Unfortunately, a lot of the more memorable clinical cases are the ones that go unexpectedly or have poor outcomes, but provide a good learning opportunity. The first stroke code I ran at Duke Regional (as fellows we serve as neurohospitalist at DRH a few weeks per year) was one of those cases. I treated the patient, after a lengthy discussion with the patient’s family about risks, with tPA.
Unfortunately, he clinically declined in the ICU at DRH and a repeat CT showed he had had extensive hemorrhage in a surprisingly diffuse pattern throughout his brain. I, and my supervising attending at the time, reviewed that case with just about everyone in the division. They all agreed they would have treated him too, and there was likely some underlying predisposition to hemorrhage that couldn’t have been known at the time. Even the ICU attending at DRH, whom I had just met that evening, encouraged me not to become gun-shy in using a proven therapy. It was a humbling experience, for sure, but also reassuring that even the most experienced stroke physicians agreed with my actions at the time. As one of my residency mentors used to say, “that’s baseball” – you can do everything right, but sometimes that simple ground ball takes a funny bounce and hits you in the nose.
What do you hope to do after completing your fellowship? If you could have any job in the world, what would it be?
I’m thrilled to say that I’ll be staying and joining the neurology faculty here at Duke next year. My clinical time will be in a neurohospitalist role at Duke Regional Hospital where I’ll also be helping grow and refine the stroke program; meanwhile I’ll continue to develop my own research path as well, focusing on stroke systems of care and acute stroke management.
I love what I do, but I think if I could do anything I’d be a pro racecar driver and do some automotive journalism as well. More on that later.
In addition to your MD, you have an MPH from Tulane. What topic did you study for that degree, and how does it influence your current work?

EXERCISE BRIEF: From the stroke fellow interview, copy word for word the passage starting at "Unfortunately, he clinically" and ending at "in the nose.".

GIVEN INFORMATION:
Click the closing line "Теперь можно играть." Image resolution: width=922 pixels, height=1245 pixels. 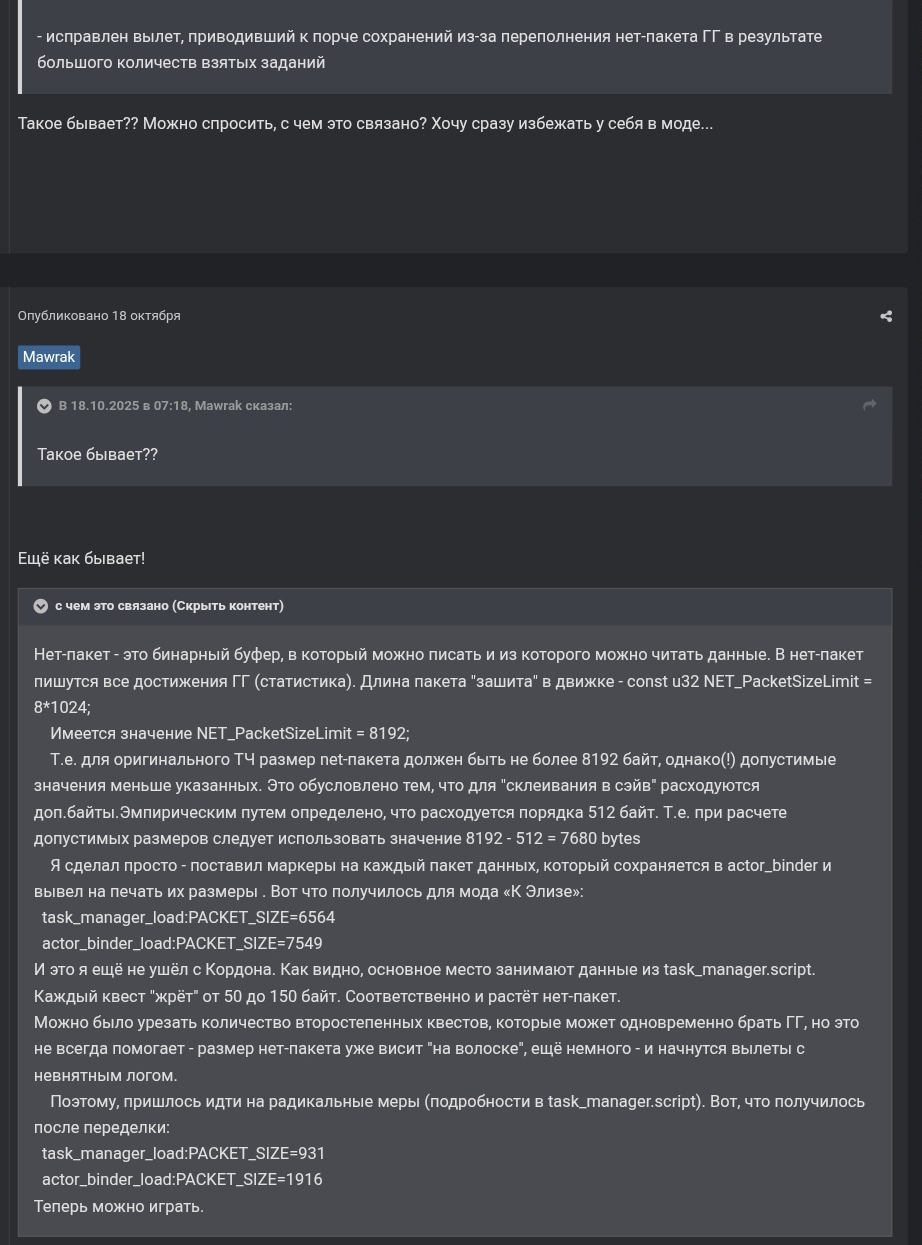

REPLY TO THE TASK:
Unfortunately, he clinically declined in the ICU at DRH and a repeat CT showed he had had extensive hemorrhage in a surprisingly diffuse pattern throughout his brain. I, and my supervising attending at the time, reviewed that case with just about everyone in the division. They all agreed they would have treated him too, and there was likely some underlying predisposition to hemorrhage that couldn’t have been known at the time. Even the ICU attending at DRH, whom I had just met that evening, encouraged me not to become gun-shy in using a proven therapy. It was a humbling experience, for sure, but also reassuring that even the most experienced stroke physicians agreed with my actions at the time. As one of my residency mentors used to say, “that’s baseball” – you can do everything right, but sometimes that simple ground ball takes a funny bounce and hits you in the nose.